UK reading advocacy program Quick Reads – operating in partnership with Galaxy Chocolate – has shared a new research study revealing “that those who read for just 30 minutes per week are 20% more likely to be satisfied with their lives.” Dr. Josie Billington at The University of Liverpool produced research to help demonstrate that “readers are 21% less likely to report feelings of depression and 10% more likely to report good self-esteem versus non-readers, equipping them with a greater ability to cope with everyday life.”

The research has been produced in conjunction with the release of the 2015 Galaxy® Quick Reads’ titles, six short volumes chosen to fit the short read agenda, including Dead Man Talking by Roddy Doyle and Paris for One by Jojo Moyes.

Quick Reads declares that: “1 in 6 adults of working age in the UK find reading difficult and may never pick up a book. People’s reasons for not reading are varied but are often based in fear. Some people say they find books scary and intimidating, thinking they are ‘not for them’ or that books are difficult or boring.”

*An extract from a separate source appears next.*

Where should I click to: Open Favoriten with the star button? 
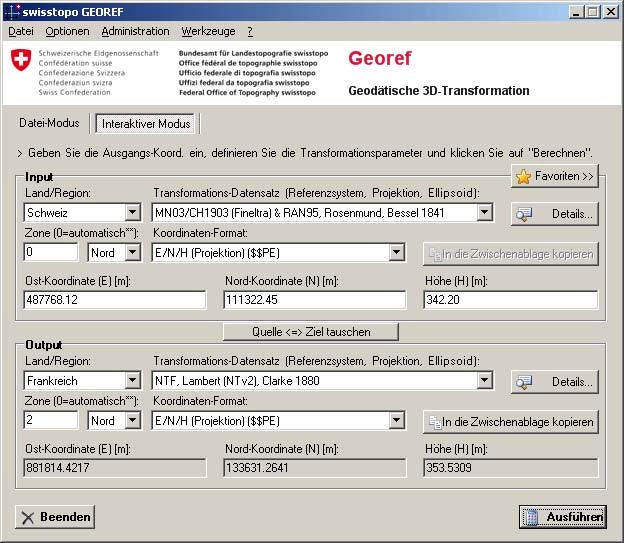[554, 176]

You have to wonder, though, who’s at fault here? A nation that can believe and endorse such bilge? A statement like that implies a bone-deep anti-intellectualism and anti-achievement attitude so embedded in the marrow of a society that it’d need the cultural and educational equivalent of deep radiotherapy more than a course of snack reads to win it round. And you have to wonder about the values and smarts of a society that can only figure out a value for reading by comparing it to a shot of Red Bull.